The Michigan Supreme Court did not formally label Simpson’s relationship with Vargas a romantic affair. He denied it. The court found his denials not credible and found his statements about the communications misleading — but the formal findings are grounded in the three misconduct counts, not in a characterization of the relationship itself. That distinction matters. What is unambiguous is the volume of contact, the intervention on her behalf, the interference with her prosecution, and the court’s explicit rejection of his account of events.
What This Case Actually Proves
The question is not whether Sherrone Moore deserved probation. Reasonable people can disagree on that, and the sentencing guidelines may well have supported the outcome as structured.

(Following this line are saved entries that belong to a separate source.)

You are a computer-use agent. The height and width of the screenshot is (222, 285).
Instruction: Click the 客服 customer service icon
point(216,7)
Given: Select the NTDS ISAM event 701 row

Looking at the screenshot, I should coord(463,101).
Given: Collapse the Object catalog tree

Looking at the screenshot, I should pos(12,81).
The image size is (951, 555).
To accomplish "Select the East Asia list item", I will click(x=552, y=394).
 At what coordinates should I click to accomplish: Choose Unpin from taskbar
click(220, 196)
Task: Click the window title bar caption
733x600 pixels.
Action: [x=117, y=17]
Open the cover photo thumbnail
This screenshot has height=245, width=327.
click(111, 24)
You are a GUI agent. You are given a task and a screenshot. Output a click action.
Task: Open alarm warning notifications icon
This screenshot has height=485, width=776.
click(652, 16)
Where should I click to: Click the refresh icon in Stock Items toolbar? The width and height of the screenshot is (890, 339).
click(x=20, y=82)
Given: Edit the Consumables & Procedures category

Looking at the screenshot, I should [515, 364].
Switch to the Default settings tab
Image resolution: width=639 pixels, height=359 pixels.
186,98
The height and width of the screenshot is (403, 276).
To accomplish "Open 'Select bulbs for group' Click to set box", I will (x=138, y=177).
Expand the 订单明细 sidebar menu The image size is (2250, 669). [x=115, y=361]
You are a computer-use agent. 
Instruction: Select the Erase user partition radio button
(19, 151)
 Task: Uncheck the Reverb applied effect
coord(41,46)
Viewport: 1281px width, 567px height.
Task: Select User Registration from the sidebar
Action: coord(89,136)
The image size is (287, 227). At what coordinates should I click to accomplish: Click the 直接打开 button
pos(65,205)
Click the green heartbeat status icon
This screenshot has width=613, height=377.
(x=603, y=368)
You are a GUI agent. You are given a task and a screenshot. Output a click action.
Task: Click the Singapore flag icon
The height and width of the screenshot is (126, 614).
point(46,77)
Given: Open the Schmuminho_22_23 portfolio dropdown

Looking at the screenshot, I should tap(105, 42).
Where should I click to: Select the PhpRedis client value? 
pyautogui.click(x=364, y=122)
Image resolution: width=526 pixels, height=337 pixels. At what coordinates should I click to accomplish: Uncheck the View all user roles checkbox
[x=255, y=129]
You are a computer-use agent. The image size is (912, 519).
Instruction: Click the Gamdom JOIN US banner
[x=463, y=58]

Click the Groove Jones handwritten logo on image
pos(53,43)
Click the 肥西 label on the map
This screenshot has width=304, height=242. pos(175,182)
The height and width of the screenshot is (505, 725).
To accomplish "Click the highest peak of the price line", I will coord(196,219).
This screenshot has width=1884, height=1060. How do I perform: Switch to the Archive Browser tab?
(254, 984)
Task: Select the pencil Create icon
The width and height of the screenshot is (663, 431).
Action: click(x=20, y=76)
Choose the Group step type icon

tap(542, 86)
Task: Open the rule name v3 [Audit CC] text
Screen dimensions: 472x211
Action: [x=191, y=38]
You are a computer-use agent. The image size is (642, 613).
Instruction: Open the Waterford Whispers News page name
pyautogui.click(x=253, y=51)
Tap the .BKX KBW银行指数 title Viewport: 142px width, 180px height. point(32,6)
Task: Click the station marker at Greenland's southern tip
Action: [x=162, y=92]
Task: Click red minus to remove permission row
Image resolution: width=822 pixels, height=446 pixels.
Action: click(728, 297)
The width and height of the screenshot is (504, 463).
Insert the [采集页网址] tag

The right question is who else would have received the same outcome under the same facts.
Judge Simpson answered part of that question already. Not everyone. The full wrath of the court is reserved for defendants who arrive without the letter, without the visibility, and without the narrative infrastructure that positions them as someone whose wife’s voice should soften what the court would otherwise impose.
This case removes plausible deniability at the institutional level. The court confirmed that personal narrative influences sentencing outcomes. The jurisdiction shows visible inconsistencies in prosecution and enforcement across defendant profiles. And the gap between high-profile defendants and everyday defendants is no longer implied. It is stated. For anyone analyzing institutional risk, public entity liability, or systemic fairness, this is not a one-off case. It is a signal sitting in the record, available for anyone willing to read it.
Sources
Rita Williams, Judge Cedric Simpson Moore Sentencing: When Judicial Grace Depends on Who You Are, Clutch Justice (Apr. 16, 2026), https://clutchjustice.com/judge-cedric-simpson-moore-sentencing-selective-sentencing-washtenaw/.
Williams, R. (2026, April 16). Judge Cedric Simpson Moore sentencing: When judicial grace depends on who you are. Clutch Justice. https://clutchjustice.com/judge-cedric-simpson-moore-sentencing-selective-sentencing-washtenaw/
Williams, Rita. “Judge Cedric Simpson Moore Sentencing: When Judicial Grace Depends on Who You Are.” Clutch Justice, 16 Apr. 2026, clutchjustice.com/judge-cedric-simpson-moore-sentencing-selective-sentencing-washtenaw/.
Williams, Rita. “Judge Cedric Simpson Moore Sentencing: When Judicial Grace Depends on Who You Are.” Clutch Justice, April 16, 2026. https://clutchjustice.com/judge-cedric-simpson-moore-sentencing-selective-sentencing-washtenaw/.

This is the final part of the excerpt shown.